1. HOMELAND
Digital Learning Objective: What was/is "home" for the Poncas?
Classroom Objectives/Outcomes:
I can describe how culture unifies a group of people.
I can describe how the beliefs, values and behaviors of a group of people help the group meet its needs and solve problems.
Skills:
Geographic Literacy--analyzing and interpreting special purpose maps
Visual analysis of images
Comparison and Contrast
National Standards:
Adler, Susan A. National Curriculum Standards for Social Studies: A Framework for Teaching, Learning and Assessment. Silver Spring, Md: National Council for the Social Studies, 2010. Print.
Theme 1: Culture, p. 26-27
Assessment Tasks:
1. What is “home?” What part does “home” play in many Native narratives?
2. What did the Ponca live in?
3. What animals did the Ponca hunt?
4. Where were the ancestral graves for the Ponca people?
5. What does Wishart suggest about the power of place with Native people in contrast to Europeans?
“The history is written in the landscape.”
6. How have the Ponca, and other Native people, adapted since contact?

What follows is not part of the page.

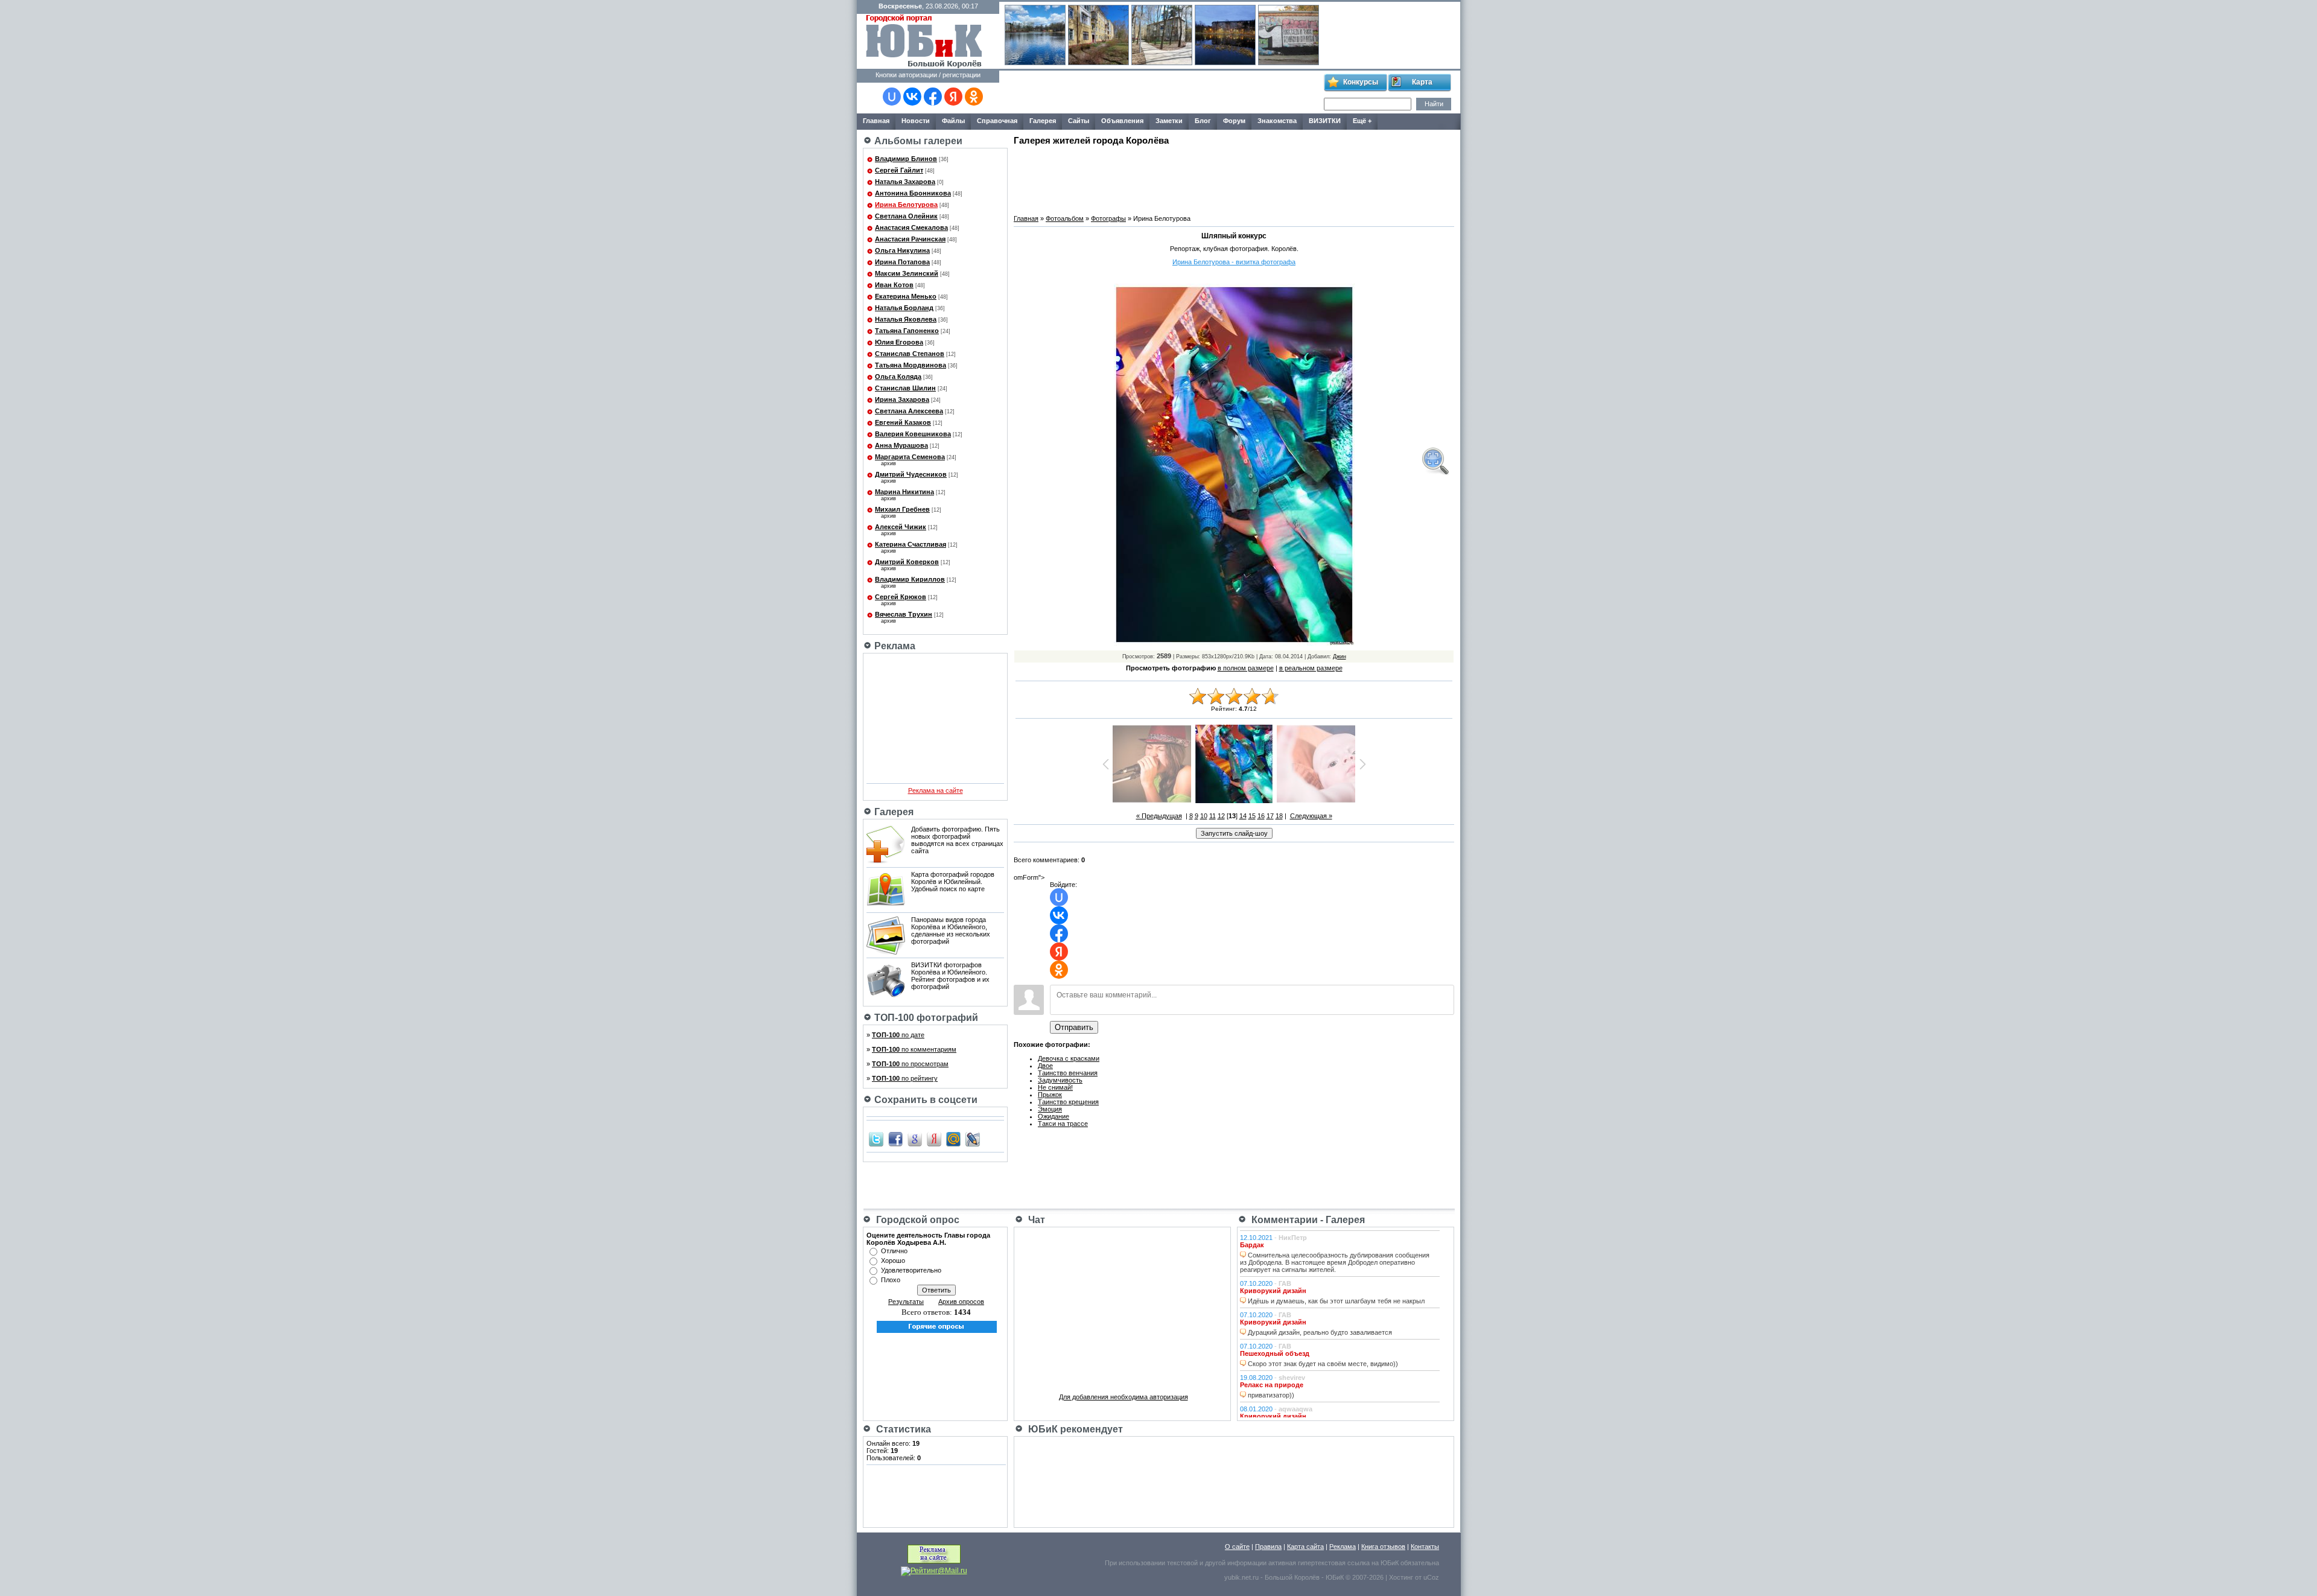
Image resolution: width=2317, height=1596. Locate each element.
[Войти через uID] (892, 96)
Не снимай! (1055, 1087)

7. Explain what happened between the Lakota and Ponca, especially after the Treaty of 1868.
Answers:
1. Answers will vary. Answers may include sacred sites, medicine, food sources, family, buried relatives.
2. earth lodges and tipis
3. buffalo (and other smaller animals)
4. In the bluffs overlooking the villages.
5. When Native people are moved, you not only take away their home and their belongings, but you take away their ties to ancestors and their spiritual traditions.
6. Their populations have been decimated by disease. They have been moved several times, forcing them to find new medicines and healing. After losing many of their people to disease and conflict, they have to find new ways to survive.
7. Because the U.S. Government often did not discern between Tribes and sometimes land markings were overlooked, the Ponca’s land was ceded to the Lakota in the Treaty of 1868.